Please print each of the entries below exactly.

======== Material for this exercise ========

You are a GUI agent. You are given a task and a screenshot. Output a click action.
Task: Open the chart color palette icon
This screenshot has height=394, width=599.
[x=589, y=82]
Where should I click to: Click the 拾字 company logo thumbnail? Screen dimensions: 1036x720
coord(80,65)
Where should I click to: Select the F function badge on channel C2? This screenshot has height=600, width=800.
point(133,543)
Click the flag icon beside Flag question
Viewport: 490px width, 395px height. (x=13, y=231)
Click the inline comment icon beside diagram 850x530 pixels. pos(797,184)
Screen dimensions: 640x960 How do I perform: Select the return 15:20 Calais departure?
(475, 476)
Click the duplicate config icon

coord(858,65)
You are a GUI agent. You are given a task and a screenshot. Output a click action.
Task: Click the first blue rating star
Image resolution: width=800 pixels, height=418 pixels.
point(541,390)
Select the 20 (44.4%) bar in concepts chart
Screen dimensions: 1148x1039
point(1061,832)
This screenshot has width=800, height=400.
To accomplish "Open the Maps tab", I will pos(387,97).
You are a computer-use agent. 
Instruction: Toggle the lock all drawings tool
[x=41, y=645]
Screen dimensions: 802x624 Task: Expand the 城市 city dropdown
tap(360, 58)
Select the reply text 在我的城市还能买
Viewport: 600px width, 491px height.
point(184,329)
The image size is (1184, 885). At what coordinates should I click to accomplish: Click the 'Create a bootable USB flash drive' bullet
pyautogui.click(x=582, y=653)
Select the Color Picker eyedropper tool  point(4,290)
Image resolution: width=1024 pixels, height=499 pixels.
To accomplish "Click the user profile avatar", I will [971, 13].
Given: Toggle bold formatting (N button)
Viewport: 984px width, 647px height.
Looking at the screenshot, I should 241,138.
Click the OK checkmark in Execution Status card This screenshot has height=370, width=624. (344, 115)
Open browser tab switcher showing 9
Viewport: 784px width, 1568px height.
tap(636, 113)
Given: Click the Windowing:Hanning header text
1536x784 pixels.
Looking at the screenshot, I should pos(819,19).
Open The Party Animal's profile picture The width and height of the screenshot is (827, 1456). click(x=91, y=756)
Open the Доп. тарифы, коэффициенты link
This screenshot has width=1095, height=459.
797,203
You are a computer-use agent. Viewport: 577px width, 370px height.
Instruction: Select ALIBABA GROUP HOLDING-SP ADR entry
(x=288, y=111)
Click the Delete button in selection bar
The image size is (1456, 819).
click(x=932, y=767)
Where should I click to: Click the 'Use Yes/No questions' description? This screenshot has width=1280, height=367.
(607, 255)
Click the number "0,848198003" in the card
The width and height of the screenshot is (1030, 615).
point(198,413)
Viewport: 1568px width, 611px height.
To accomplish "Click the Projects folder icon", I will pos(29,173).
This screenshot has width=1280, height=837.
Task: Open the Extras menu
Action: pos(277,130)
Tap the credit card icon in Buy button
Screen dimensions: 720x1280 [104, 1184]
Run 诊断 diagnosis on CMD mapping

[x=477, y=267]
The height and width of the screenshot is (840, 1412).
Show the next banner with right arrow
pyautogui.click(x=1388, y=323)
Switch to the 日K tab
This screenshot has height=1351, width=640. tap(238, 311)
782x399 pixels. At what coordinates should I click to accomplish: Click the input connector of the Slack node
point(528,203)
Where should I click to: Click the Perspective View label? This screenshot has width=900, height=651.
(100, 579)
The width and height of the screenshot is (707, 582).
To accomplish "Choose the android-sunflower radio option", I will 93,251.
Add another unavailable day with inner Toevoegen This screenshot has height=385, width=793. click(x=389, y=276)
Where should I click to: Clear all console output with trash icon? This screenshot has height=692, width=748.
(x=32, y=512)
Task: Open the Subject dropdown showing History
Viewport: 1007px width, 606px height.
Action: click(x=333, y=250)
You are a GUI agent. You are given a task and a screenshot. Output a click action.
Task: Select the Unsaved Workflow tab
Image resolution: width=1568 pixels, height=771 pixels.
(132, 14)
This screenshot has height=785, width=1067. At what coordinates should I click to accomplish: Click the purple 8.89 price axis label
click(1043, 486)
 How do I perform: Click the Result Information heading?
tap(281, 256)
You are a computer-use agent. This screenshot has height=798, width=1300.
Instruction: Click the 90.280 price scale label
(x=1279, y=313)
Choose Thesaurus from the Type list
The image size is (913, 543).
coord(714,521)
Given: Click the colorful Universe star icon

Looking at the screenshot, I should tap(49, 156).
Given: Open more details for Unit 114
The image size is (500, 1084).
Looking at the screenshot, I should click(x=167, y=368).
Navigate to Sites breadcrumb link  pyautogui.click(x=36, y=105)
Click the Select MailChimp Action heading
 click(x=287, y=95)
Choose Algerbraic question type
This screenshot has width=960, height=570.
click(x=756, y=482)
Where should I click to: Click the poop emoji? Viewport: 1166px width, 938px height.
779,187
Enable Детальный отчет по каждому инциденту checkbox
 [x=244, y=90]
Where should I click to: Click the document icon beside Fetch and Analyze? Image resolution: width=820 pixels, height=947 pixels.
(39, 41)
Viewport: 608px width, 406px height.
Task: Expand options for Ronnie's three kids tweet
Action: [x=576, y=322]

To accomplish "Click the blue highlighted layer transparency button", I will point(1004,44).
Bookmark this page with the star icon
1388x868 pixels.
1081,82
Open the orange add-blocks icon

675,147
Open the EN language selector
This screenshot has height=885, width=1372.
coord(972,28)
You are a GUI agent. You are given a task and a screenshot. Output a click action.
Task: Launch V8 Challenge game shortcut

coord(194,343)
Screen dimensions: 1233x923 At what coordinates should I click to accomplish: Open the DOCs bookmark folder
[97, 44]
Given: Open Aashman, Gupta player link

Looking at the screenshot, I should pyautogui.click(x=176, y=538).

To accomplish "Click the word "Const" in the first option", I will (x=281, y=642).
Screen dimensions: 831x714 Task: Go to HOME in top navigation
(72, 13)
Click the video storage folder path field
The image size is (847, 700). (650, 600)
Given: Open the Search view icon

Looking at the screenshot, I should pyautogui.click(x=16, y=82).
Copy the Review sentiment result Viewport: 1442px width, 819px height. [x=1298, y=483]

========

▶ Your solution
You are a GUI agent. You are given a task and a screenshot. Output a click action.
Task: Open the chart color palette icon
This screenshot has height=394, width=599.
[x=589, y=82]
Where should I click to: Click the 拾字 company logo thumbnail? Screen dimensions: 1036x720
coord(80,65)
Where should I click to: Select the F function badge on channel C2? This screenshot has height=600, width=800.
point(133,543)
Click the flag icon beside Flag question
Viewport: 490px width, 395px height. (x=13, y=231)
Click the inline comment icon beside diagram 850x530 pixels. pos(797,184)
Screen dimensions: 640x960 How do I perform: Select the return 15:20 Calais departure?
(475, 476)
Click the duplicate config icon

coord(858,65)
You are a GUI agent. You are given a task and a screenshot. Output a click action.
Task: Click the first blue rating star
Image resolution: width=800 pixels, height=418 pixels.
point(541,390)
Select the 20 (44.4%) bar in concepts chart
Screen dimensions: 1148x1039
point(1061,832)
This screenshot has width=800, height=400.
To accomplish "Open the Maps tab", I will pos(387,97).
You are a computer-use agent. 
Instruction: Toggle the lock all drawings tool
[x=41, y=645]
Screen dimensions: 802x624 Task: Expand the 城市 city dropdown
tap(360, 58)
Select the reply text 在我的城市还能买
Viewport: 600px width, 491px height.
point(184,329)
The image size is (1184, 885). At what coordinates should I click to accomplish: Click the 'Create a bootable USB flash drive' bullet
pyautogui.click(x=582, y=653)
Select the Color Picker eyedropper tool  point(4,290)
Image resolution: width=1024 pixels, height=499 pixels.
To accomplish "Click the user profile avatar", I will [971, 13].
Given: Toggle bold formatting (N button)
Viewport: 984px width, 647px height.
Looking at the screenshot, I should 241,138.
Click the OK checkmark in Execution Status card This screenshot has height=370, width=624. (344, 115)
Open browser tab switcher showing 9
Viewport: 784px width, 1568px height.
tap(636, 113)
Given: Click the Windowing:Hanning header text
1536x784 pixels.
Looking at the screenshot, I should pos(819,19).
Open The Party Animal's profile picture The width and height of the screenshot is (827, 1456). click(x=91, y=756)
Open the Доп. тарифы, коэффициенты link
This screenshot has width=1095, height=459.
797,203
You are a computer-use agent. Viewport: 577px width, 370px height.
Instruction: Select ALIBABA GROUP HOLDING-SP ADR entry
(x=288, y=111)
Click the Delete button in selection bar
The image size is (1456, 819).
click(x=932, y=767)
Where should I click to: Click the 'Use Yes/No questions' description? This screenshot has width=1280, height=367.
(607, 255)
Click the number "0,848198003" in the card
The width and height of the screenshot is (1030, 615).
point(198,413)
Viewport: 1568px width, 611px height.
To accomplish "Click the Projects folder icon", I will pos(29,173).
This screenshot has width=1280, height=837.
Task: Open the Extras menu
Action: pos(277,130)
Tap the credit card icon in Buy button
Screen dimensions: 720x1280 [104, 1184]
Run 诊断 diagnosis on CMD mapping

[x=477, y=267]
The height and width of the screenshot is (840, 1412).
Show the next banner with right arrow
pyautogui.click(x=1388, y=323)
Switch to the 日K tab
This screenshot has height=1351, width=640. tap(238, 311)
782x399 pixels. At what coordinates should I click to accomplish: Click the input connector of the Slack node
point(528,203)
Where should I click to: Click the Perspective View label? This screenshot has width=900, height=651.
(100, 579)
The width and height of the screenshot is (707, 582).
To accomplish "Choose the android-sunflower radio option", I will 93,251.
Add another unavailable day with inner Toevoegen This screenshot has height=385, width=793. click(x=389, y=276)
Where should I click to: Clear all console output with trash icon? This screenshot has height=692, width=748.
(x=32, y=512)
Task: Open the Subject dropdown showing History
Viewport: 1007px width, 606px height.
Action: click(x=333, y=250)
You are a GUI agent. You are given a task and a screenshot. Output a click action.
Task: Select the Unsaved Workflow tab
Image resolution: width=1568 pixels, height=771 pixels.
(132, 14)
This screenshot has height=785, width=1067. At what coordinates should I click to accomplish: Click the purple 8.89 price axis label
click(1043, 486)
 How do I perform: Click the Result Information heading?
tap(281, 256)
You are a computer-use agent. This screenshot has height=798, width=1300.
Instruction: Click the 90.280 price scale label
(x=1279, y=313)
Choose Thesaurus from the Type list
The image size is (913, 543).
coord(714,521)
Given: Click the colorful Universe star icon

Looking at the screenshot, I should tap(49, 156).
Given: Open more details for Unit 114
The image size is (500, 1084).
Looking at the screenshot, I should click(x=167, y=368).
Navigate to Sites breadcrumb link  pyautogui.click(x=36, y=105)
Click the Select MailChimp Action heading
 click(x=287, y=95)
Choose Algerbraic question type
This screenshot has width=960, height=570.
click(x=756, y=482)
Where should I click to: Click the poop emoji? Viewport: 1166px width, 938px height.
779,187
Enable Детальный отчет по каждому инциденту checkbox
 [x=244, y=90]
Where should I click to: Click the document icon beside Fetch and Analyze? Image resolution: width=820 pixels, height=947 pixels.
(39, 41)
Viewport: 608px width, 406px height.
Task: Expand options for Ronnie's three kids tweet
Action: [x=576, y=322]

To accomplish "Click the blue highlighted layer transparency button", I will point(1004,44).
Bookmark this page with the star icon
1388x868 pixels.
1081,82
Open the orange add-blocks icon

675,147
Open the EN language selector
This screenshot has height=885, width=1372.
coord(972,28)
You are a GUI agent. You are given a task and a screenshot. Output a click action.
Task: Launch V8 Challenge game shortcut

coord(194,343)
Screen dimensions: 1233x923 At what coordinates should I click to accomplish: Open the DOCs bookmark folder
[97, 44]
Given: Open Aashman, Gupta player link

Looking at the screenshot, I should pyautogui.click(x=176, y=538).

To accomplish "Click the word "Const" in the first option", I will (x=281, y=642).
Screen dimensions: 831x714 Task: Go to HOME in top navigation
(72, 13)
Click the video storage folder path field
The image size is (847, 700). (650, 600)
Given: Open the Search view icon

Looking at the screenshot, I should pyautogui.click(x=16, y=82).
Copy the Review sentiment result Viewport: 1442px width, 819px height. [x=1298, y=483]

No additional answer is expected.